Last updated on April 8, 2021
If the language in newly proposed legislation approved by the U.S. House of Representatives is consented to in the Senate, Georgia and other American states would face fewer obstacles in collecting child support payments from parents living in foreign countries. The legislation would ratify an international treaty set forth in 2007 that aims to ensure families receive the financial support they are owed. The treaty also standardizes the processes by which countries share information with one another.
The treaty, better known as the Hague Convention, has already been signed by numerous European countries and the United States. But Norway’s government is the only one to ratify it thus far.
The treaty will bolster existing bilateral child support agreements that countries have established with one another. The United States, for example, has such child support arrangements made with 15 countries. But the former president of the National Child Support Enforcement Association said that requests made by the U.S. to other countries have not been processed, in many cases, making it difficult to get results from those bilateral agreements even when the U.S. enforces child support obligations submitted by those countries.

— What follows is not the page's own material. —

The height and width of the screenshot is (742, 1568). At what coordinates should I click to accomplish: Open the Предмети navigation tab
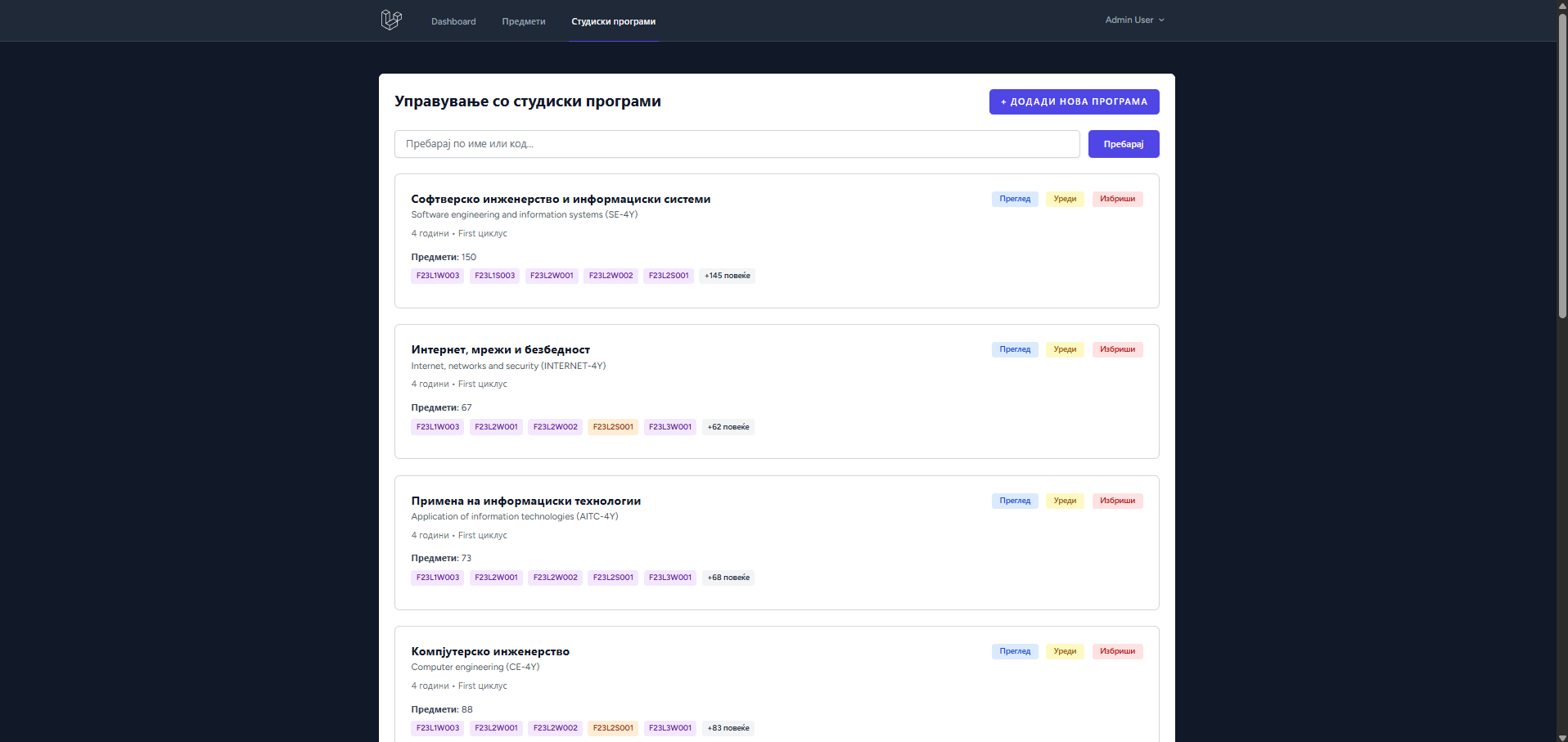523,22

Additionally, when children do have at least one parent living overseas who has child support obligations, even the presence of a bilateral agreement often fails to prevent the up-to five-year waiting period it often takes to set up child support payments.
Last week, the National Child Support Enforcement Association pushed hard for Congress to ratify the treaty, arguing that increasingly more parents with child support duties are living abroad, with those obligations needing to be enforced.